The following year, Calderón reiterated the "spillover" theme in a speech to Congress, saying, at 25:32 in this C-Span video, "if you do not regulate the sale of these weapons the right way, nothing guarantees that criminals here in the United States, with access to the same power weapons, will not decide to challenge American authorities and civilians."
Instances of violence committed against border-state Americans, by smugglers and bandits entering the United States from the south, have certainly occurred. But, as reported by Diana Washington Valdez of the El Paso Times, "The Mexican drug‑cartel wars that fueled soaring homicide rates south of the border have not led to significant 'spillover' violence on the U.S. side of the border, according to a new national report released Thursday."

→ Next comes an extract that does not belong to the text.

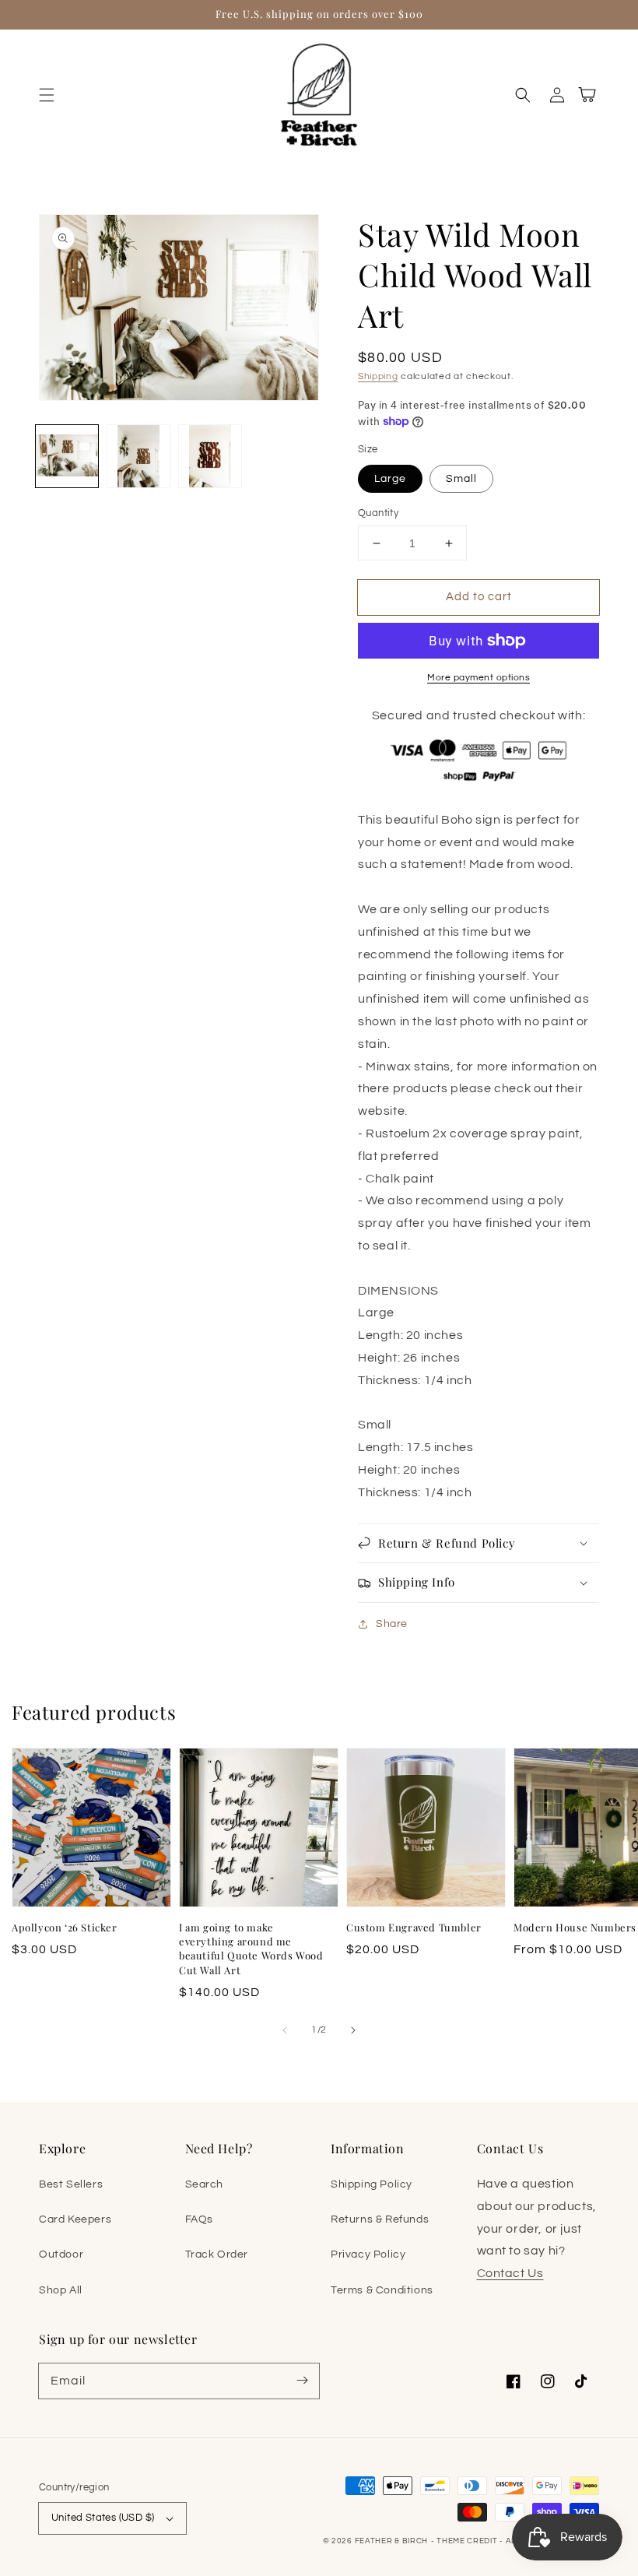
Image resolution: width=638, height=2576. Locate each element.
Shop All (60, 2290)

According to the report, "Beyond the Border Buildup," "The threat of the horrors in Mexico reaching U.S. soil is a regular theme of speeches and declarations from legislators" and others.
But, "The four (U.S.) border states themselves are becoming rapidly safer. (FBI) statistics show all violent crime dropping by 11 percent, and homicides dropping by 19 percent, between 2005 and 2010 in Arizona, California, New Mexico and Texas."
The report's and Ms. Valdez' comparisons of the murder rates of cities on each side of the border in 2010 illustrate the point. In Tijuana, the murder rate was 80.6 per 100,000 residents, while in San Diego it was 2.2. In Juarez, 282.7, but in El Paso, 0.8. In Nogales, 103.5; in Tucson, 9.7. In Matamoros, 18.8; in Brownsville, 3.9.